The one youth activist who has captured the world’s imagination is none other than Sweden’s Greta Thunberg. Time and again, in her public speeches, she castigated the adult world that had caused global warming and climate change: Her words: “You lied to us. You gave us false hope. You told us that the future was something to look forward to. And the saddest thing is that most children are not even aware of the fate that awaits us. We will not understand it until it’s too late. And yet we are the lucky ones. Those who will be affected the hardest are already suffering the consequences. But their voices are not heard.”
 
She then made this challenge to the world leaders: “Adults keep saying: We owe it to the young people to give them hope.” But I don’t want your hope. I don’t want you to be hopeful. I want you to panic. I want you to feel the fear I feel every day. And then I want you to act. I want you to act as you would in a crisis. I want you to act as if our house is on fire.”
 
Her powerful voice has been reverberating across the globe leading to more youth activists joining her in this Crusade. Some of the known ones include Sagarika Sriram of Dubai who founded Kids for a Better World, a digital platform that has since brought together nearly 100,000 youths from around the world who want to learn how they, too, can fight climate change. As well as online engagements, Sriram organizes local cleanups on beaches and deserts in the United Arab Emirates, collecting garbage. Nearer to us in the island of Bali Melati Wijsen, pressure government leaders to ban plastic bags. And there are hundreds of examples throughout the planet, showing how the youth are showing the adults that they do care about their future.
 
The closing ceremonies of the Youth Ecological Congress in the last session of Sunday, September 18, manifested the depth of the participants’ learning and commitment to be engaged in concrete action, through creative outputs. In small groups – even in such a short time – they were able to produce works of art that express their desire to become eco-warriors. Those who joined the closing sessions included members Sr. Flora Secuya m.a., Sr. Cora Torollo m.a.,  Aldrin Dais and Atty. Palaver. There was a lot of singing and cheering, posters with rich symbols were exhibited, poems read with passion, and comical skits to entertain the crowd but clearly with ecological messages.
 
As a symbolic expression of their desire for a continuing ecological engagements with Davao City’s major environmental issues, they wrote messages on a white board signifying their dreams and wishes for the future while stamping the cloth with a print of their hands covered by multi-colored paint. One message stands out – ‘PADAYON! MGA BATAN-ON, PAGLAUM SA PAG-AMOMA SA KINAIYAHAN!” (Move Forward: Youth – Hope for the Protection of our Environment!)

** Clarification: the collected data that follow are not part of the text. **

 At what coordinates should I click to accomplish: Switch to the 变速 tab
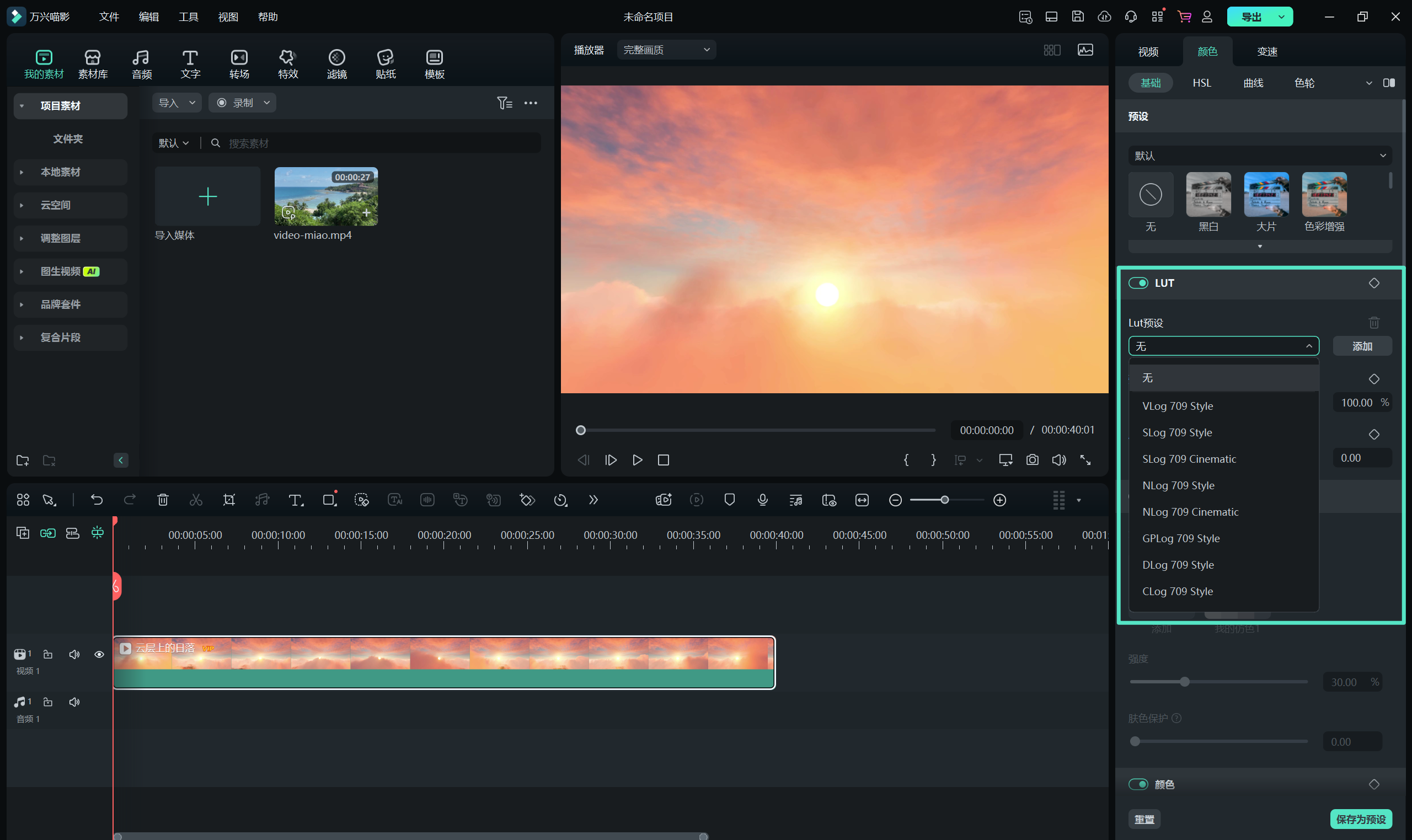click(x=1266, y=51)
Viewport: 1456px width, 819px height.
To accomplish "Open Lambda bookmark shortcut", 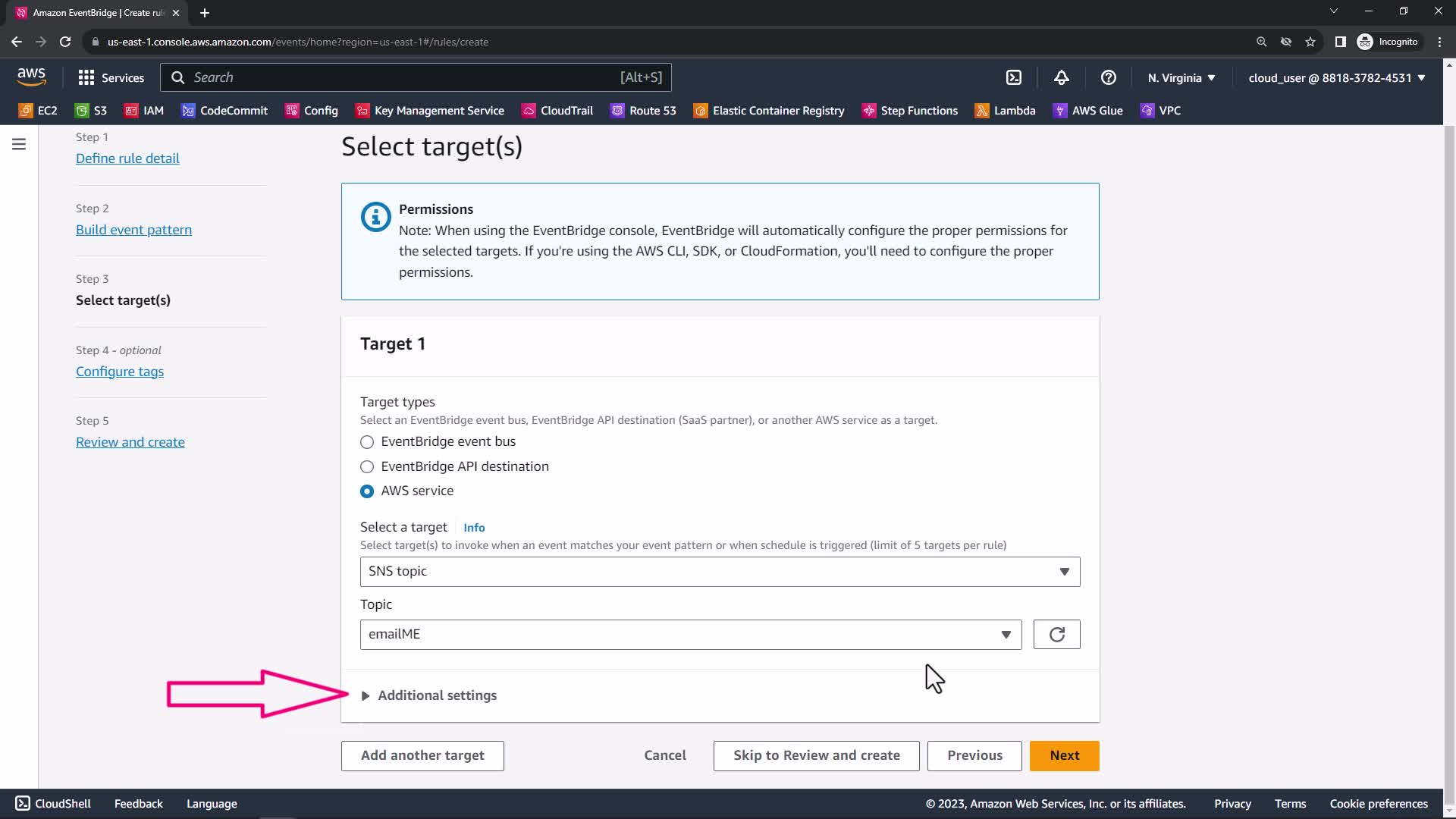I will tap(1005, 111).
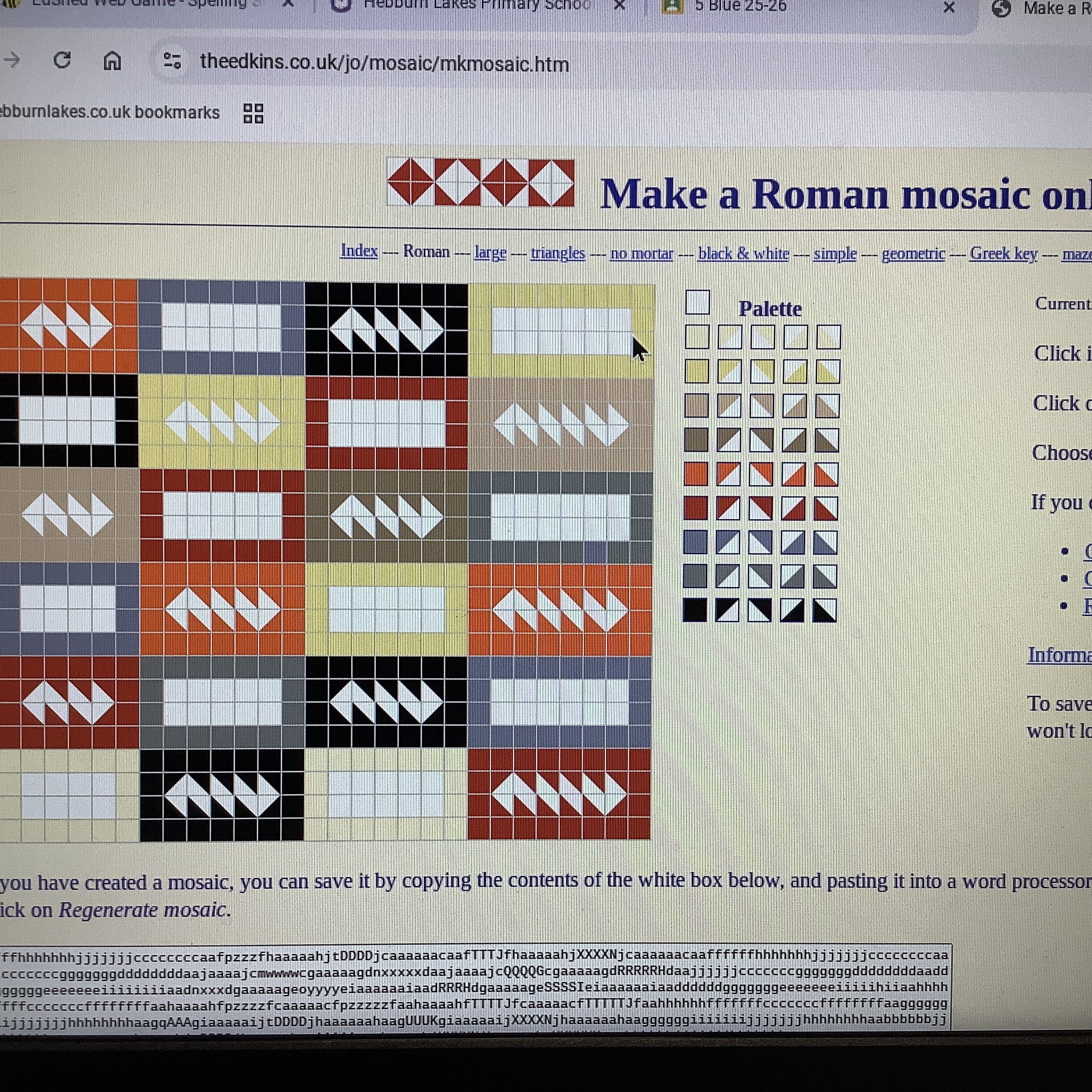The image size is (1092, 1092).
Task: Select black triangle tile at palette row end
Action: tap(825, 611)
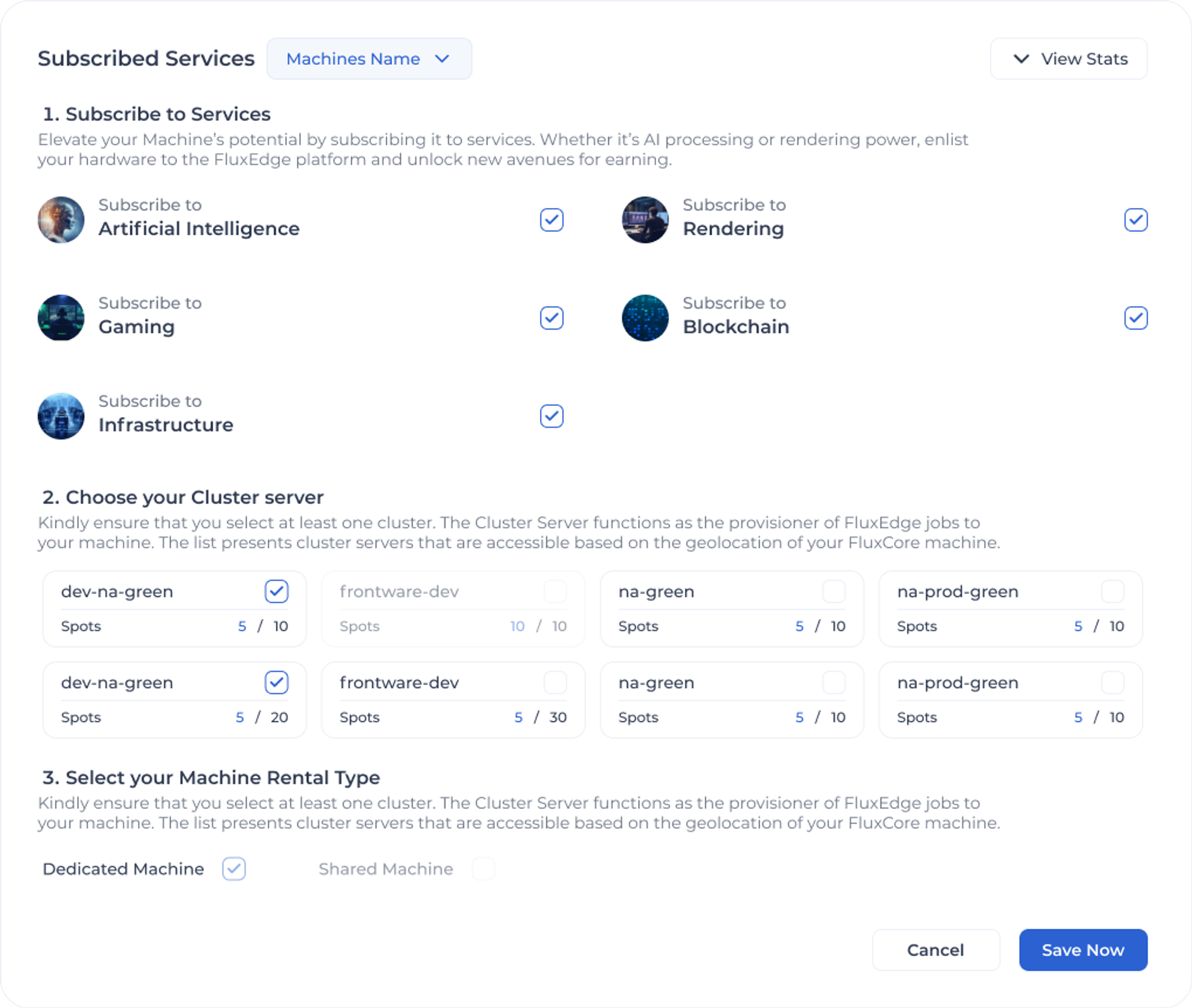Disable the Infrastructure subscription checkbox
This screenshot has width=1192, height=1008.
(x=551, y=416)
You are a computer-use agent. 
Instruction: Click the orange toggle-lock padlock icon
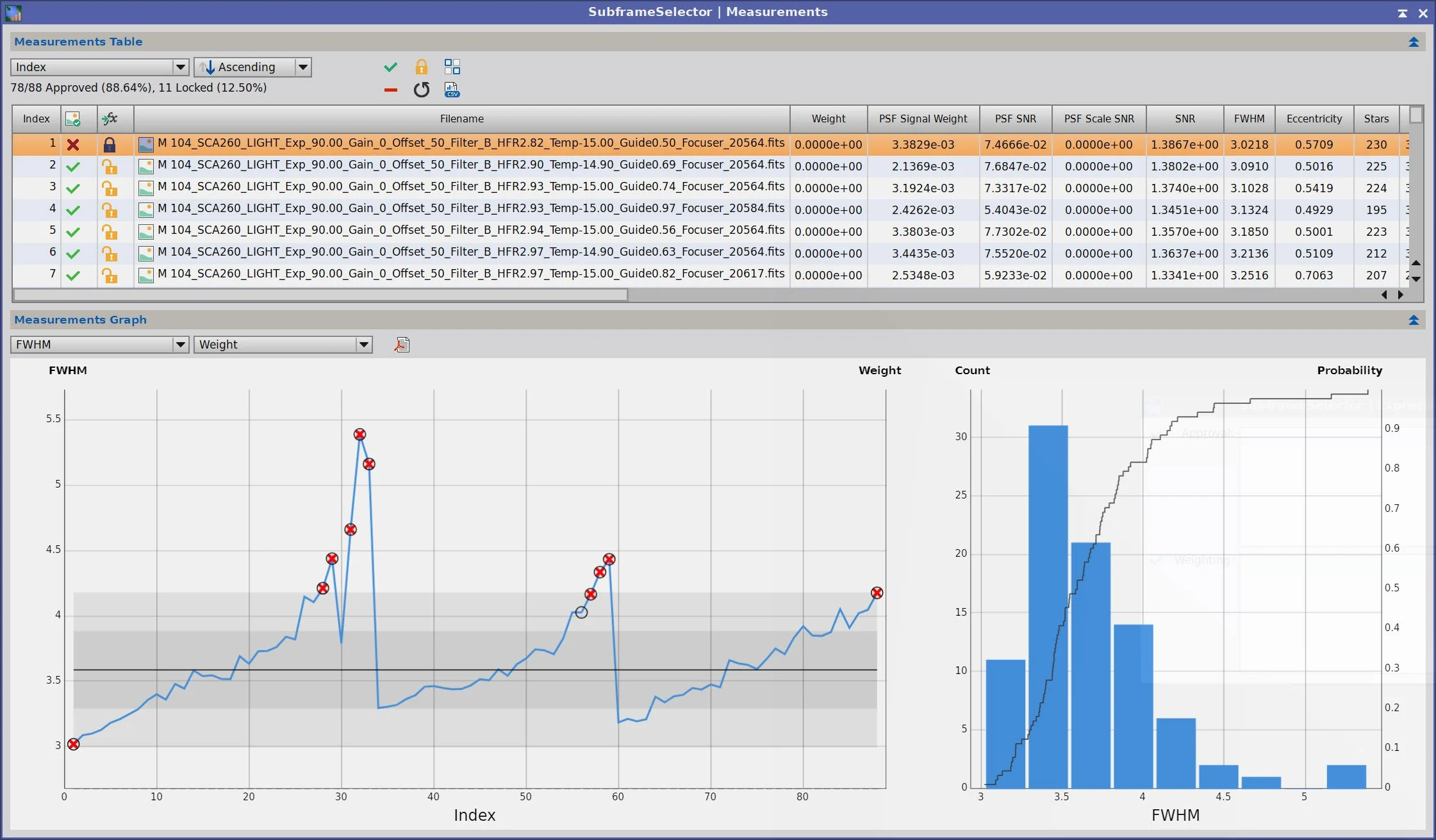tap(421, 67)
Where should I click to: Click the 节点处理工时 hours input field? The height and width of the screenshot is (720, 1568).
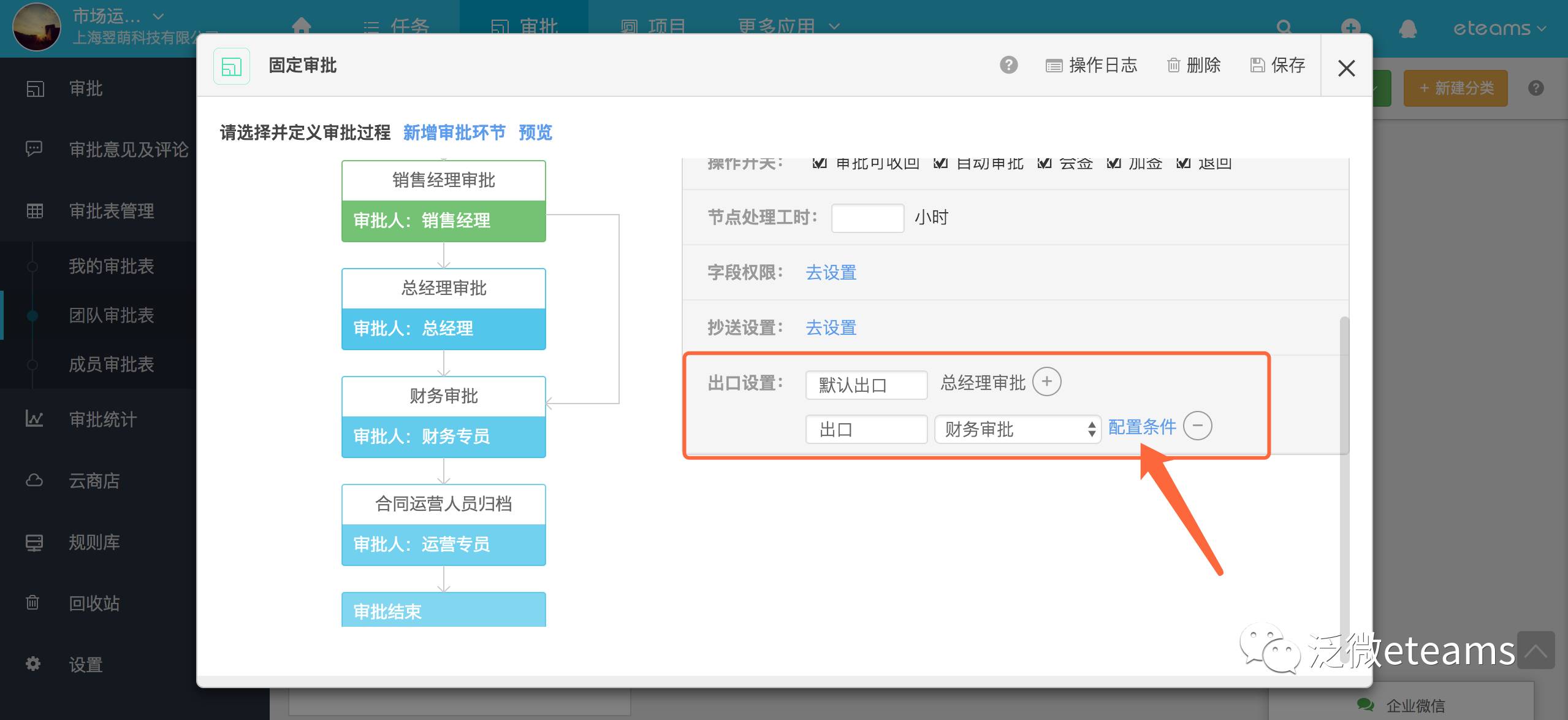tap(867, 218)
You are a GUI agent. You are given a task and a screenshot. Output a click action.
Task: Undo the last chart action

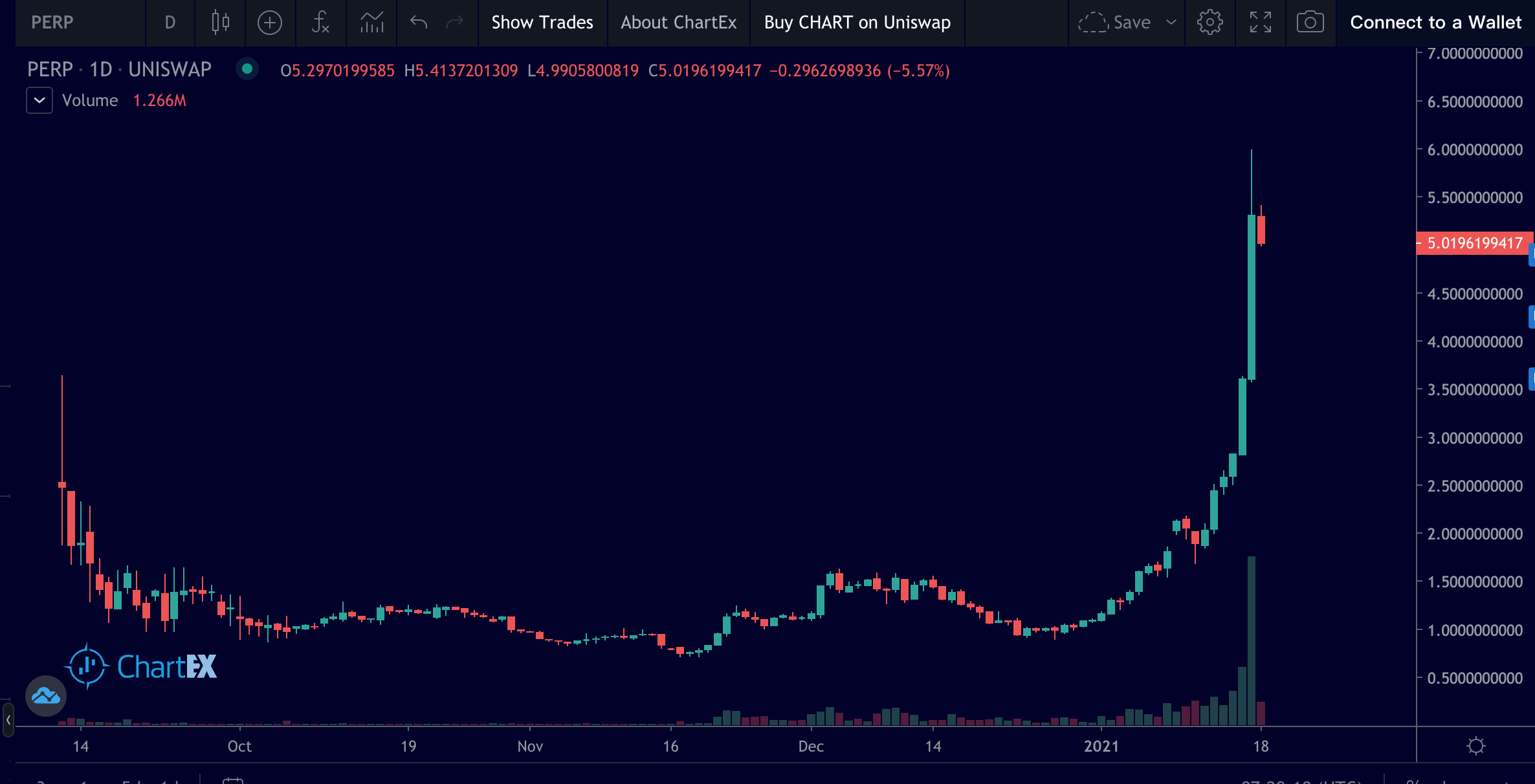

[MindaViews is the opinion section of MindaNews. Redemptorist Brother Karl Gaspar is a professor at St. Alphonsus Theological and Mission Institute in Davao City and until recently, a professor of Anthropology at the Ateneo de Davao University. Gaspar is Mindanao’s most prolific book author. He writes two columns for MindaNews, one in English (A Sojourner’s Views) and the other in Binisaya (Panaw-Lantaw). He is a Datu Bago awardee, the highest honor the Davao City government bestows on its constituents.]